﻿110! LOOK OUT! 
 
Many or the older members can remember ‘way back in the front part of August, 1922, when the farmers of Kensal and Wimbledon were offering 40 cents an hour. With tears gleaming in their eyes they would try to press this magnificent portion of their poverty upon the balky harvest hands —bulky hands. “How gladly, boys,” they would have paid 50, 60 and ?0 cts. for a 100 cts. worth of work — for a dollar’s worth of labor; and a million dollars worth of discomfort —and how sorry, indeed, they now are that they didn’t do it! 

Let me say right here that years before that, when Adam and Eve were ordered “our of town”—out of Paradise—their trials and tribulations were many and manifest, but, thank the Lord, they didn’t have to sleep under a stinking horse blanket cured a manure pile. 
When Job the Patriarch, lousy from head to foot (and back again), cursed the day he was born, thank God he didn’t have a white-livered farmer to cuss for making him pitch bouquets against the wind. 
Oh. how gladly they would pay the boys— unfortuantely the bankers won’t permit. 

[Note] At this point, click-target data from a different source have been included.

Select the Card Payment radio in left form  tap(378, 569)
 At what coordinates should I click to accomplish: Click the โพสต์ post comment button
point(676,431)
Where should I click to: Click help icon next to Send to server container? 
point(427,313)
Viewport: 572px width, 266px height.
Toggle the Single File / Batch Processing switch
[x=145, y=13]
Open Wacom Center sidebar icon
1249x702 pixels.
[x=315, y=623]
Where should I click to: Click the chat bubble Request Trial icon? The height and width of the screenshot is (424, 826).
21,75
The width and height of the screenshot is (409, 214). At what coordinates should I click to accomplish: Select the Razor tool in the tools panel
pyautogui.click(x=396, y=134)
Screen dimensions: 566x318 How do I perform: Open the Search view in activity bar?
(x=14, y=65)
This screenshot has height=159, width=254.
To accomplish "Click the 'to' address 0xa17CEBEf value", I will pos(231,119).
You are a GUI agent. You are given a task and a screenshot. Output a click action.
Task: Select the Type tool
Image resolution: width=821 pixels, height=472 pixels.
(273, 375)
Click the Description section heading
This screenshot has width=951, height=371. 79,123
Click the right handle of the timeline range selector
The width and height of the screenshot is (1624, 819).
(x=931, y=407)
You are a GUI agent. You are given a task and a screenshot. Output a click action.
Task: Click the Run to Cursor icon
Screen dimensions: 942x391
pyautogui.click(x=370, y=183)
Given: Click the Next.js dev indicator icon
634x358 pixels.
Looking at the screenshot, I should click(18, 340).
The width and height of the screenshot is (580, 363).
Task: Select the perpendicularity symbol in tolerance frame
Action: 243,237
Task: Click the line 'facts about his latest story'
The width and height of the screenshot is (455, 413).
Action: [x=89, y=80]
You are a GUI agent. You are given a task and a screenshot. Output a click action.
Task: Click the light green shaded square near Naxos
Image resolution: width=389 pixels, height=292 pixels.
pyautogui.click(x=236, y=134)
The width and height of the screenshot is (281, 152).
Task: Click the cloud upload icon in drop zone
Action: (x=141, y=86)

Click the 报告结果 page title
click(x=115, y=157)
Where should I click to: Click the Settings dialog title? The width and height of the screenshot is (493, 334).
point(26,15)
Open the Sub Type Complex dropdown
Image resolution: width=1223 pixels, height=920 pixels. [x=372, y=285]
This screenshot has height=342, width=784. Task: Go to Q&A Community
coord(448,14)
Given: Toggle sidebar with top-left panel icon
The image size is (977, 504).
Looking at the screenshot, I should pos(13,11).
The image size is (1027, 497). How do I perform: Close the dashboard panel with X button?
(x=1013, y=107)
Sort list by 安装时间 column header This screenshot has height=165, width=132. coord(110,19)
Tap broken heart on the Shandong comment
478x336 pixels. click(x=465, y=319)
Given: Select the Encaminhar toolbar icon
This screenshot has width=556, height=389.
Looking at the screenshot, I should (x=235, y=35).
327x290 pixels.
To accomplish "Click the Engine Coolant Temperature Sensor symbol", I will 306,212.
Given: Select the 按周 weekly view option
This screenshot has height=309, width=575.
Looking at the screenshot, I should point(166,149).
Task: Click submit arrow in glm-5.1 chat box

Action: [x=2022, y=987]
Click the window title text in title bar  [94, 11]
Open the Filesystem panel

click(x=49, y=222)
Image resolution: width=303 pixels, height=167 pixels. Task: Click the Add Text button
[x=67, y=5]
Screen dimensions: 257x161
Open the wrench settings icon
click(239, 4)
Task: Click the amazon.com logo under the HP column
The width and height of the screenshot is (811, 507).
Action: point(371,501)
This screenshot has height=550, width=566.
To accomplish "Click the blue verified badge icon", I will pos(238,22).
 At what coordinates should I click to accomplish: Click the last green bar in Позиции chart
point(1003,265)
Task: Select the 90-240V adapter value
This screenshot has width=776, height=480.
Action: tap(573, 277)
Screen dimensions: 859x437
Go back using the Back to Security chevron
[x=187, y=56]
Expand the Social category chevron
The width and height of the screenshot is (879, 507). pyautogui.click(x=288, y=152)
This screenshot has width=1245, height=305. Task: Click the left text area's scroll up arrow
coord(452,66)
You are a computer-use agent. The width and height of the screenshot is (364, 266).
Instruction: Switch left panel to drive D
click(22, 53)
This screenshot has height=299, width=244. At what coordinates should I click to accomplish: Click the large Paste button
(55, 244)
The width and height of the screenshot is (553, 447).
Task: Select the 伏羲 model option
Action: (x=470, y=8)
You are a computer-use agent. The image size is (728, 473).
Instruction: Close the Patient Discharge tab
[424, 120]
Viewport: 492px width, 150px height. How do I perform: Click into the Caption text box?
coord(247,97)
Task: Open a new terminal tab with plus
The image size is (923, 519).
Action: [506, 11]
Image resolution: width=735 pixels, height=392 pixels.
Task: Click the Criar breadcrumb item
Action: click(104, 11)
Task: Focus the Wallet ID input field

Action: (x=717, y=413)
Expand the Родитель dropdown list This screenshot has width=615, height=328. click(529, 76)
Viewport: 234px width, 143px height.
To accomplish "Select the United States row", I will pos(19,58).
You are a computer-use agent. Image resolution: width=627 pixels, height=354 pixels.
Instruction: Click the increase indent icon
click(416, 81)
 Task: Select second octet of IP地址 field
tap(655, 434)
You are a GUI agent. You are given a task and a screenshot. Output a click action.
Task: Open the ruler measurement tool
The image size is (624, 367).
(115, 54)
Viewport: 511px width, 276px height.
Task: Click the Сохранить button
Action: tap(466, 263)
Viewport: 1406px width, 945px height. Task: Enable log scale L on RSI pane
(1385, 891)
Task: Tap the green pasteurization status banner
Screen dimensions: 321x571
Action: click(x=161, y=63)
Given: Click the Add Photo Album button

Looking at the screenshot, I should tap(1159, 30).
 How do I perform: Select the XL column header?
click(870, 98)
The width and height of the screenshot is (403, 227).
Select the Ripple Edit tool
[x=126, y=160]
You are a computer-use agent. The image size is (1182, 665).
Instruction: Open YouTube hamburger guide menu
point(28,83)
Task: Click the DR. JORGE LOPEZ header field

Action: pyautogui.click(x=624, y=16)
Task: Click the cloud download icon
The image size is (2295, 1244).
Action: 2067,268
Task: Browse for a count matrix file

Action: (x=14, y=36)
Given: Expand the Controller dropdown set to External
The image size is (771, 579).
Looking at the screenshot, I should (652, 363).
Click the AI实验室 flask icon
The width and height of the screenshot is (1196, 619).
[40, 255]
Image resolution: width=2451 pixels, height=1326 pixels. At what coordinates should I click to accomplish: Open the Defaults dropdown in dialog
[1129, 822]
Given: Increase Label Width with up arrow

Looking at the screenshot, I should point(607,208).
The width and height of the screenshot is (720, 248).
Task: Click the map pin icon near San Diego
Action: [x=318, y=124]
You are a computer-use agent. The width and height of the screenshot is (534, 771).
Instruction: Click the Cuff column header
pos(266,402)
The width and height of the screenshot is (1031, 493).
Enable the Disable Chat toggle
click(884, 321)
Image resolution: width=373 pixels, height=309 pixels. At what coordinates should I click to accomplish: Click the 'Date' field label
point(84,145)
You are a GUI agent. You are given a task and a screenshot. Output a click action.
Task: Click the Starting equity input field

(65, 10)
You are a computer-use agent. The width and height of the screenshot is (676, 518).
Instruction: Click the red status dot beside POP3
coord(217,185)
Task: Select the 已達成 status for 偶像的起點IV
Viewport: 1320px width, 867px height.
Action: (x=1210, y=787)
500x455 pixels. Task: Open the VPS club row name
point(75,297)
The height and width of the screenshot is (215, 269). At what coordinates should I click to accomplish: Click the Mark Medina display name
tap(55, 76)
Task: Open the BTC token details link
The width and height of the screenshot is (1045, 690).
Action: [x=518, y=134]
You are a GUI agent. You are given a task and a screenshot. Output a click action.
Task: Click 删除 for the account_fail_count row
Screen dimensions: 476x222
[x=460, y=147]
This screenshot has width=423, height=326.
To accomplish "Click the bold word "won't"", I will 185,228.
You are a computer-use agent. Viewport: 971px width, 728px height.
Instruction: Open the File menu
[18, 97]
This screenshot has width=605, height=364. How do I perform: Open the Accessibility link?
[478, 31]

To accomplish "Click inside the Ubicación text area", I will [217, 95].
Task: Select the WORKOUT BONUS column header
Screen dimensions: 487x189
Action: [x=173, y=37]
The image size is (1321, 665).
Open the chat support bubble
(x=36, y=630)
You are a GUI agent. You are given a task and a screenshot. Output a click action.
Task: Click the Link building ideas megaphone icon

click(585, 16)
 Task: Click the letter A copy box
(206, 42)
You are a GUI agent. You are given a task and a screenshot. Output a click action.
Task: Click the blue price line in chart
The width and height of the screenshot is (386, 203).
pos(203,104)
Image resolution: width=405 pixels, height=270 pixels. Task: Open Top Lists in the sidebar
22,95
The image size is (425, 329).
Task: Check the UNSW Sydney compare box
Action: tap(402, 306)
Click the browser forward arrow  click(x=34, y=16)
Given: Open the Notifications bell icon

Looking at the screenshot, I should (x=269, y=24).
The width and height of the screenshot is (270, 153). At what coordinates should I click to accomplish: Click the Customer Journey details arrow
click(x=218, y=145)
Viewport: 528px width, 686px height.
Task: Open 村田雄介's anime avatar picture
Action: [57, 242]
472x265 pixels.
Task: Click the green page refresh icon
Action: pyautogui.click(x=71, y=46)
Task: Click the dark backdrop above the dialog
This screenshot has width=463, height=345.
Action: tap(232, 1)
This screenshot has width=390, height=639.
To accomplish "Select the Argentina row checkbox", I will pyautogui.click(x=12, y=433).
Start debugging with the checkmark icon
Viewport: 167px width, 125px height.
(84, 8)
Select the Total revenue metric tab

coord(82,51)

The community association —the merchants’ and farmers’ friendly association—has set the wages at 40 cts. an hour—the farmer has placed his ten fingers on the bible and sworn (a holy oath) that he will remain steadfast and true; that he will not sneak into an alley to pay more than 40 cts. 

The merchant and farmer, the skinner and the skinned, have come to an understanding ... to put the hired man in the soup line six weeks earlier this year. And if the farmer breaks faith with his co-conspirators he agrees to pay a $25 fine. 

Is the farmer so weak, so yellow, that a $25 fine must needs encourage him to keep his unwashed foot upon labor’s neck? Answer me: By what system of mathematics did the farmer determine the “needs” of Labor? Is not Labor himself best qualified to set a price on his commodity? We believe so— and the time is fast approaching when Farmer and Labor will get together, and I only hope they don’t lock horns when they do.  

By the time this is in print the 40 cts. will be an evaporated dream — puny, half-hearted beggars organized with semi-parasite cannot hope to cope with a modern, gild edge organization of LABOR. 

Note: Do not condemn writer too severely; he is conversant with situation although he is trying to stave off the inevitable. Those of our readers not in contact with John, please reserve judgment and wait for developments. 
John is hob-nobbing in the councils of capitalist oppression and the ruling class refuses to act sanely. T-Bone Slim.